Start of PASSAGE TO READ
Forum: Ruby on Rails initialization of new model objects in Rails

Posted by Dan Brooking (Guest)
on 2012-12-19 22:48
(Received via mailing list)
Hey guys... having an issue that hopefully someone can help with.

I have a ActiveRecord model called WebPage, it has two fields - url and
title.  I want the title to be determined by parsing the html (I'm using
Nokogiri) - and this is where I'm having issues.

My code looks something like:

class WebPage < ActiveRecord::Base
  attr_accessible :url, :title, :doc

  def doc
    @doc ||= Nokogiri::HTML(open(@url))
  end

  def title
    title = @doc.css('title')
  end
end


What is happening, is if I run this and try and create a new object 
(@page
= WebPage.new(@url), I get:
ActionView::Template::Error (undefined method `css' for nil:NilClass)

Now, if I set @doc in my controller, and change the name of title to
set_title and call @page.title = @page.set_title, it works.  But that is
very ugly and if I've learned anything from rails, is that if it looks 
ugly
to start with, it's probably not the right way.

What am I doing wrong?
Posted by Walter Davis (walterdavis)
on 2012-12-19 23:39
(Received via mailing list)
On Dec 19, 2012, at 4:46 PM, Dan Brooking wrote:

>     @doc ||= Nokogiri::HTML(open(@url))
>
> Now, if I set @doc in my controller, and change the name of title to set_title 
and call @page.title = @page.set_title, it works.  But that is very ugly and if 
I've learned anything from rails, is that if it looks ugly to start with, it's 
probably not the right way.
End of PASSAGE TO READ
### TASK STATEMENT
Please condense the forum thread's paragraph beginning "Now, if I set @doc in my controller" into a short bulleted list that keeps its main facts.
Start of LISTED RECORDS
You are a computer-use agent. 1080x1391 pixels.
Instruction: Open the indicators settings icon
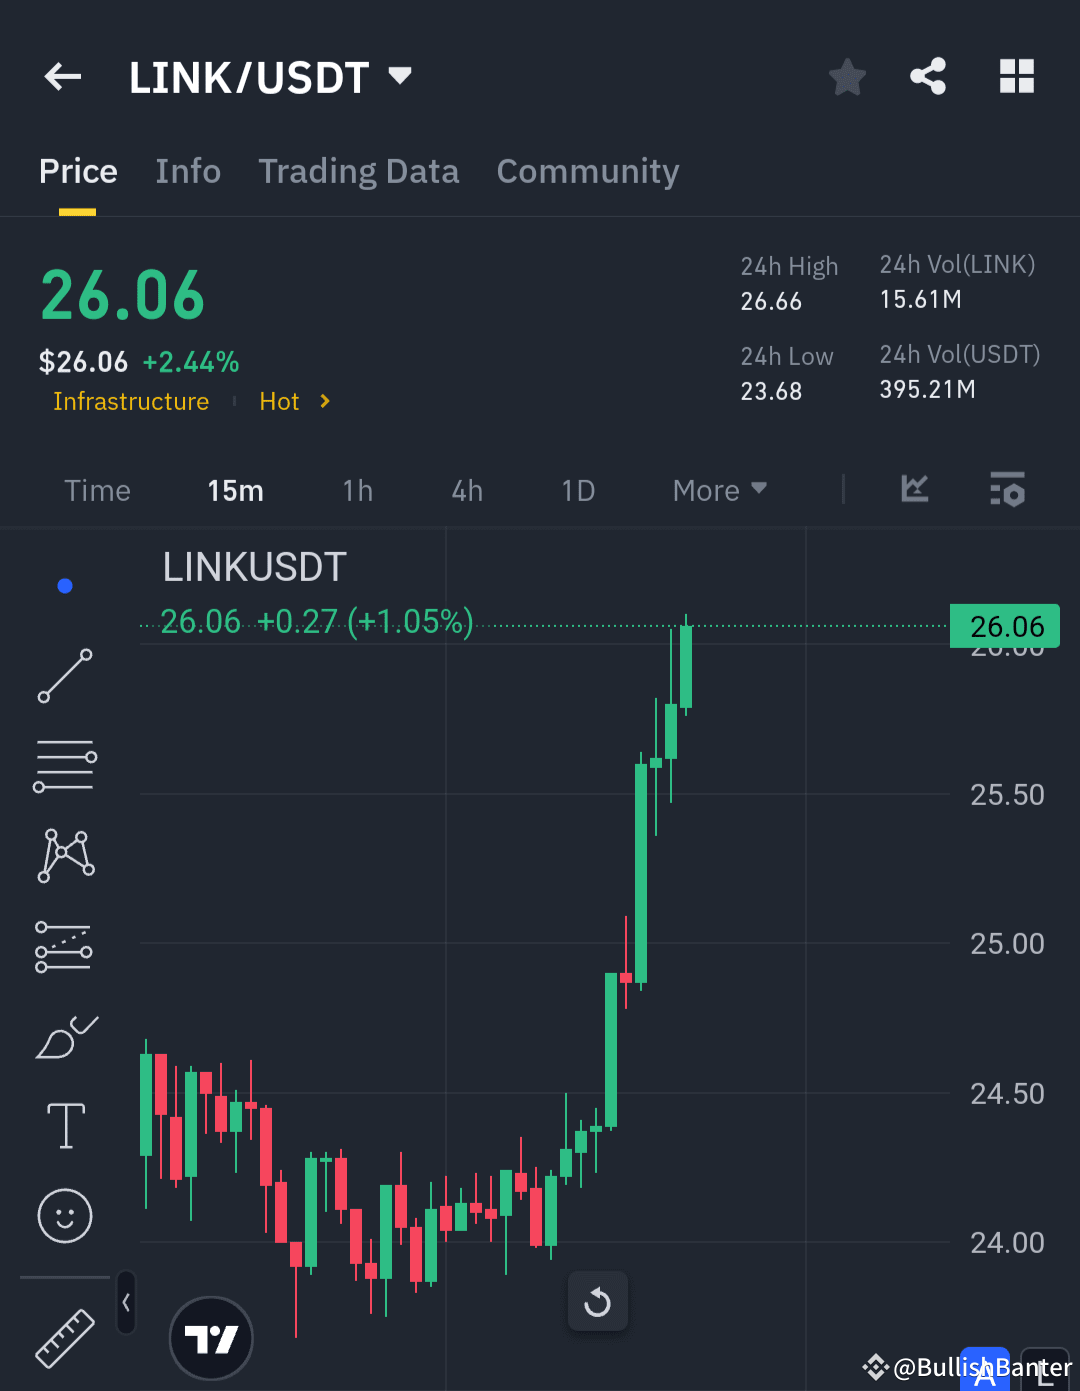tap(1007, 490)
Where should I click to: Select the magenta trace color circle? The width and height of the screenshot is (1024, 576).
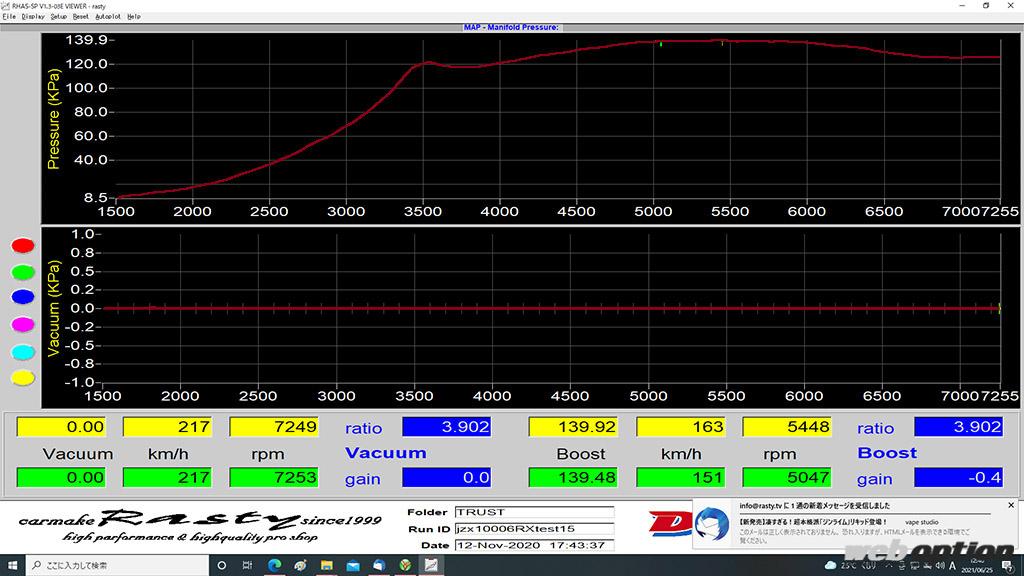pos(22,324)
End of LISTED RECORDS
### FINISHED ANSWER
- The code works if @doc is set in the controller, title is renamed to set_title, and @page.title = @page.set_title is called.
- The poster considers that approach very ugly.
- Rails has taught the poster that code that looks ugly from the start is probably not the right way.